Singapore Elections Watch: Progress Singapore Party and re-run of Tan Ching Bock

Photo by Kentaro Iwamoto for Nikkei Asian Review

There’s been a lot of recent press around the launch of the Progress Singapore Party which was founded by Dr Tan Ching Bock. If you’re not aware, Dr Tan was a member of the PAP, rising all the way to the top of the PAP CEC, and a PAP MP until his first retirement from politics. He is also noted for almost winning in a 3 way contest for President in 2011, losing by a very slim margin to the then PAP endorsed candidate and former Deputy Prime Minister Tony Tan. If reports are to believed, then the party has a few goals that it intends to run on.

  1. Job priority for Singaporeans
  2. Reduce the number of foreigners through a re-negotiation of the India-Singapore Comprehensive Economic Cooperation Agreement (ISCECA)
  3. Preferential treatment of homegrown companies especially for government contracts
  4. Lower the voting age from 21 to 18

While we await more information from the party on what may further be included in their platform. 2 things struck me when reading the article. The first thing was the continued, in my opinion, rant on how foreigners are taking the jobs of Singaporeans and by proxy the argument would be that they are deflating the wage market. Though the mention of the ISCECA would indicate that the they do not fear all foreigners just the ones of the brown variety. Coming off the latest race-related controversy, it is interesting that this new party has chosen to focus it’s ire against foreigners against the brownest of foreigners.

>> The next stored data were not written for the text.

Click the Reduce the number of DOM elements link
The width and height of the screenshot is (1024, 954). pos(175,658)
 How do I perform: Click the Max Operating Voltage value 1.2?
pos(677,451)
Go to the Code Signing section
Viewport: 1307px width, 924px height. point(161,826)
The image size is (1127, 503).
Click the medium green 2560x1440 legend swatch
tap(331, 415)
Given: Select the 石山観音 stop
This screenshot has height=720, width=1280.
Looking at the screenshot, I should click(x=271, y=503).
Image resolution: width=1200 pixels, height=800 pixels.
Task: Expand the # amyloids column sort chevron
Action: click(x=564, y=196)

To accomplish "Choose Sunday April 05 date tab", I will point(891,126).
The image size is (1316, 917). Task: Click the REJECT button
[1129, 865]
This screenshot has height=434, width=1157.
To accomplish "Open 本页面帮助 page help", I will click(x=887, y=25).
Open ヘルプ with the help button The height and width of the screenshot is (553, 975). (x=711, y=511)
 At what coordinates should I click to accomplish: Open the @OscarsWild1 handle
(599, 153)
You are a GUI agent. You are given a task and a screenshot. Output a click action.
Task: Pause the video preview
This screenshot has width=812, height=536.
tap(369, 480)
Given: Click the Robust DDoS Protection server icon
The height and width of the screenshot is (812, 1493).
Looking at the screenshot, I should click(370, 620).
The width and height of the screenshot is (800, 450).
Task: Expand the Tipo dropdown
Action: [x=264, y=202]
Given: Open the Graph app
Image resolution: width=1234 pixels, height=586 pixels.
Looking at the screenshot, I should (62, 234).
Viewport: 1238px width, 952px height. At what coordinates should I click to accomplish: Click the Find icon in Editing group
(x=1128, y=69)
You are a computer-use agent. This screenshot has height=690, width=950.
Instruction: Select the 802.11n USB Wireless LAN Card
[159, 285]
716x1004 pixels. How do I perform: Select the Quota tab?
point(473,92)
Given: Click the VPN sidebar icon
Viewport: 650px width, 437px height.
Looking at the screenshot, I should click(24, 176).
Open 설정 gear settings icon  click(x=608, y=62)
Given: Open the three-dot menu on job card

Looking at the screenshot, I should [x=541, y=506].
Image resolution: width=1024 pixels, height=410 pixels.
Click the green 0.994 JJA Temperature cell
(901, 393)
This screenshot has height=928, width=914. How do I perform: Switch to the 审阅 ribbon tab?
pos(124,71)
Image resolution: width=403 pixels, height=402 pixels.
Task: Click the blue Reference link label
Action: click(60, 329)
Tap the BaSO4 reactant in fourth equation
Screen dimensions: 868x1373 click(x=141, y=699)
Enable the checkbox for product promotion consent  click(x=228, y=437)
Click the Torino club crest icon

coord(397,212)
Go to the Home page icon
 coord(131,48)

A plain viewing of this action would seem to indicate that this is just a racist party line, and their desire is to reduce the number of brown people in Singapore that they feel are disturbing the “natural” balance. However, without more information I would not accuse the party of a racist platform because it can be argued that a number of companies have abused the privileges of ISCECA to bring in Indian professionals on rolling 2 year visas as a cost saving mechanism. It is however, quite unlikely that ISCECA would be renegotiated without ruffling feathers and instead more could be done in creating a positive hiring environment for locals so that they can pick up critical skills and experience. While the intent seems good from a local angle it does carry with it a number of nationalist sentiments, which have been growing globally. This is more unique in a country like Singapore which has been able to benefit disproportionately from globalisation and free trade. While I agree that laws and regulations should be put in place to prevent the abuse of using foreigners in all positions, it should not be turned to the point that companies feel that they have to hire people that don’t add value to their operations. A balance must be struck and we should avoid a deep dive into nativism.

Second is the platform to reduce the voting age to 18. To be honest, this seems more like a vote grab than anything else. There appears to be no reason for the reduction besides the point that other countries already do it. The fact is there aren’t really many in depth studies that have indicated when the “brain” approaches maturity though if we take a leaf out of the insurers textbook young people shouldn’t get the vote until their 25 when their propensity for rash actions drops. At the end of the day the brains and people develop at different speeds and due to different experiences. In fact I would argue that if they want to drop the voting age to 18, there should be a corresponding law that prevents people over the age of 80 from voting, after all at 80 you really don’t have that long of a runway left to be impacted by policies today. Or we could do away with voting ages entirely. As long as you exist you get to vote, and in your youth your parents may act as your regents to vote for you or what really should happen is that they educate you on the process so that you can vote wisely. Kids are wise, and I’m sure many of them can make good choices. But if the party is just proposing a 3 year drop – it speaks to a naked vote grab that is purely manipulative.

While I may have drawn some early conclusions on the party, I would encourage everybody to take a closer look at the people and the policies so as to arrive at your own conclusions.